Die Frist bezieht sich auf das einzelne Wirtschaftsgut. Dies gilt auch dann, wenn mehrere Wirtschaftsgüter wirtschaftlich miteinander verbunden sind. Ist unter Verwendung von gebrauchten Wirtschaftsgütern ein neues Wirtschaftsgut hergestellt worden, müssen seit dessen Fertigstellung 6 Jahre, in denen es ununterbrochen zum Anlagevermögen gehört haben muss, vergangen sein (R 6b.3 Abs. 2 EStR 2012). Bei einem Grundstück, das in mehreren Teilflächen zu verschiedenen Zeitpunkten erworben worden ist, bildet jede Teilfläche (Flurstück) ein selbstständiges Wirtschaftsgut[2], für das die Frist gesondert zu berechnen ist. Kommt es bei einer Kapitalgesellschaft zu einer Kapitalerhöhung aus Gesellschaftsmitteln, sind die jungen und alten Anteile wirtschaftlich identisch; anders ist dies bei einer Kapitalerhöhung gegen Einlage (R 6b.3 Abs. 6 S. 3 EStR 2012); zu einer Kapitalerhöhung im Schütt-aus-Hol-zurück-Verfahren s.
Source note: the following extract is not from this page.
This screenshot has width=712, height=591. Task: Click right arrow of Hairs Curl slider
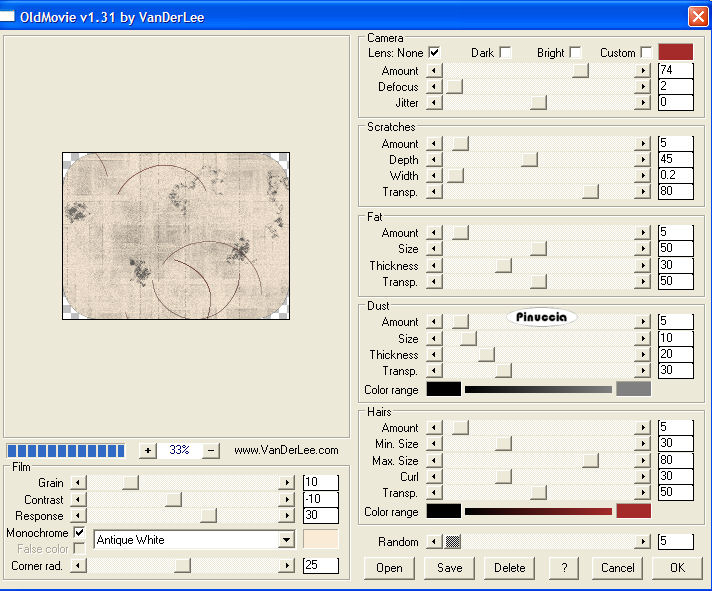click(642, 477)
FG Düsseldorf v. 27.8.2001, 17 K 3900/98 G, F, EFG 2001, 1490.

 

Rz. 110

Da § 6b EStG nach der Neuregelung durch das UntStFG v. 24.12.2001 wieder eine personenbezogene Steuervergünstigung darstellt, ist dementsprechend auch die in § 6b Abs. 4 S. 1 Nr. 2 EStG geregelte Vorbesitzzeit personenbezogen zu verstehen.[3] Es reicht deshalb zur Erfüllung der Vorbesitzzeit nicht aus, dass das begünstigte Wirtschaftsgut im Zeitpunkt seiner Veräußerung seit mehr als 6 Jahren zum Gesellschaftsvermögen einer Personengesellschaft gehört hat; die Steuervergünstigung kann vielmehr nur der Gesellschafter beanspruchen, der diese Voraussetzung in eigener Person erfüllt. Hat er in diesem Zeitraum seinen Gesellschaftsanteil oder einen Teil seines Anteils von einem anderen ausscheidenden Gesellschafter entgeltlich erworben, erfüllt er die Vorbesitzzeit nur in Höhe desjenigen Anteils am veräußerten Wirtschaftsgut, der auf seinen Gesellschaftsanteil vor dem Ausscheiden des Mitgesellschafters entfällt. Hinsichtlich des durch den Anteilserwerb aufgedeckten Teils der stillen Reserven des Wirtschaftsguts wird die Besitzzeit unterbrochen.[4]

 

Rz. 111

Bei unentgeltlichem Erwerb eines Gesellschaftsanteils ist dem Gesellschafter die Besitzzeit seines Rechtsvorgängers anzurechnen (R 6b.3 Abs. 5 EStR 2012).[5] Die Auswirkung eines teilentgeltlichen Erwerbs des Gesellschaftsanteils auf die Vorbesitzzeit ist streitig. Der BFH folgt der sog. Einheitstheorie, da das EStG von einem einheitlichen Anschaffungsvorgang und Veräußerungsvorgang ausgehe, falls der Veräußerungspreis den Buchwert des übertragenen Betriebsvermögens oder des Kapitalkontos des Veräußerers übersteige; der Vorgang dürfe nicht in eine entgeltliche und eine unentgeltliche Übertragung aufgespalten werden.[6] Im Schrifttum und von der Finanzverwaltung wurde bis dahin dagegen überwiegend eine Unterbrechung der Vorbesitzzeit hinsichtlich des unentgeltlichen Teils der Übertragung verneint (sog. Spaltungstheorie, nach der die Anschaffungskosten auf der Grundlage des Verhältnisses von Gegenleistung und Verkehrswert zu ermitteln sind.[7]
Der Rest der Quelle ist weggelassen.